**PROBLEM**: Below are several records. Retype exactly those lines running from the one with "[Réseau ImmoForfait] (110, 58)" through the one with "Personnaliser (959, 2016)", end lines included, and no others.
►
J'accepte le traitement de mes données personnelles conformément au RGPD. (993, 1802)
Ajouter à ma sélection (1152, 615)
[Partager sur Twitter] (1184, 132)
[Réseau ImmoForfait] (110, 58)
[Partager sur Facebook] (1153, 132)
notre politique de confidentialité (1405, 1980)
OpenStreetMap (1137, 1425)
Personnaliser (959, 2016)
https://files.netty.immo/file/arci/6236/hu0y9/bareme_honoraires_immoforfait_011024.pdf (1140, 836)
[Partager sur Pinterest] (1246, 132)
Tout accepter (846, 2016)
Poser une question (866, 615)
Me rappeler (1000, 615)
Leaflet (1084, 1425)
◄
**EXPECTED ANSWER**:
[Réseau ImmoForfait] (110, 58)
[Partager sur Facebook] (1153, 132)
notre politique de confidentialité (1405, 1980)
OpenStreetMap (1137, 1425)
Personnaliser (959, 2016)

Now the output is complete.